__TASK REQUIREMENTS__.
**1.** Copy the passage of the trademark ruling extract between "Thus, the Board" and "(3) of CTMR.", inclusive.
**2.** Please answer these questions from the trademark ruling extract below:
(a) For which goods were the opponent's documents accepted as sufficient to prove use of the earlier national trademark?
(b) To what are the figurative elements of the earlier mark, as registered, limited?
(c) What did the Board of Appeal hold the figurative elements of the mark as registered to be?
**3.** Summarize the trademark ruling extract below in two sentences.

__EXTRACT__.
Both the Opposition Division and Board of appeal upheld the oppositions for all the contested goods, on the basis of the earlier national mark. Even though it considered that the documents submitted by the opponent were ‘not particularly exhaustive’, it accepted that they were sufficient to prove use of the earlier national trademark for flutes and harmonicas.
The General Court first examined the proof of use claim. As demonstrated by the evidence produced by the opponent, the earlier national mark was used in the following form:
The figurative elements of the earlier mark, as registered, are limited to the stylistic presentation of the two word elements. Those decorative elements do not play any significant role in the overall impression of the sign and have no inherent semantic content of their own which would lend the mark distinctive character or designate the goods concerned (see, to that effect and by analogy,REVARO, paragraph 25).
Thus, the Board of Appeal did not commit any error of assessment in holding that the figurative elements of the mark as registered were negligible, so that the use of the mark as demonstrated by the opponent was not likely to alter the distinctive character of the mark and met, therefore, the requirements of Article15(1)(a) and Article42(2) and (3) of CTMR.

__DATASET EXTRACT__.
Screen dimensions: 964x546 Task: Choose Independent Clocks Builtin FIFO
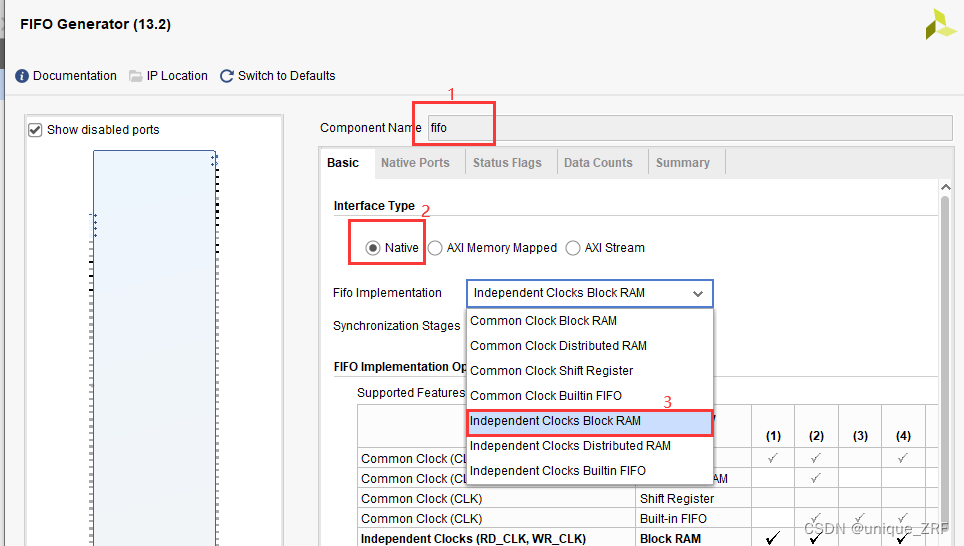pos(557,471)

__RESULTS IN ORDER__.
**1.**
Thus, the Board of Appeal did not commit any error of assessment in holding that the figurative elements of the mark as registered were negligible, so that the use of the mark as demonstrated by the opponent was not likely to alter the distinctive character of the mark and met, therefore, the requirements of Article15(1)(a) and Article42(2) and (3) of CTMR.

**2.**
(a) Flutes and harmonicas.
(b) The stylistic presentation of the two word elements.
(c) Negligible.

**3.** The Opposition Division and Board of Appeal upheld the oppositions on the basis of the earlier national mark and accepted that the opponent's documents were sufficient to prove use for flutes and harmonicas. On examining the proof of use claim, the General Court held that the Board of Appeal made no error of assessment in treating the mark's figurative elements as negligible, so the use demonstrated by the opponent did not alter the mark's distinctive character.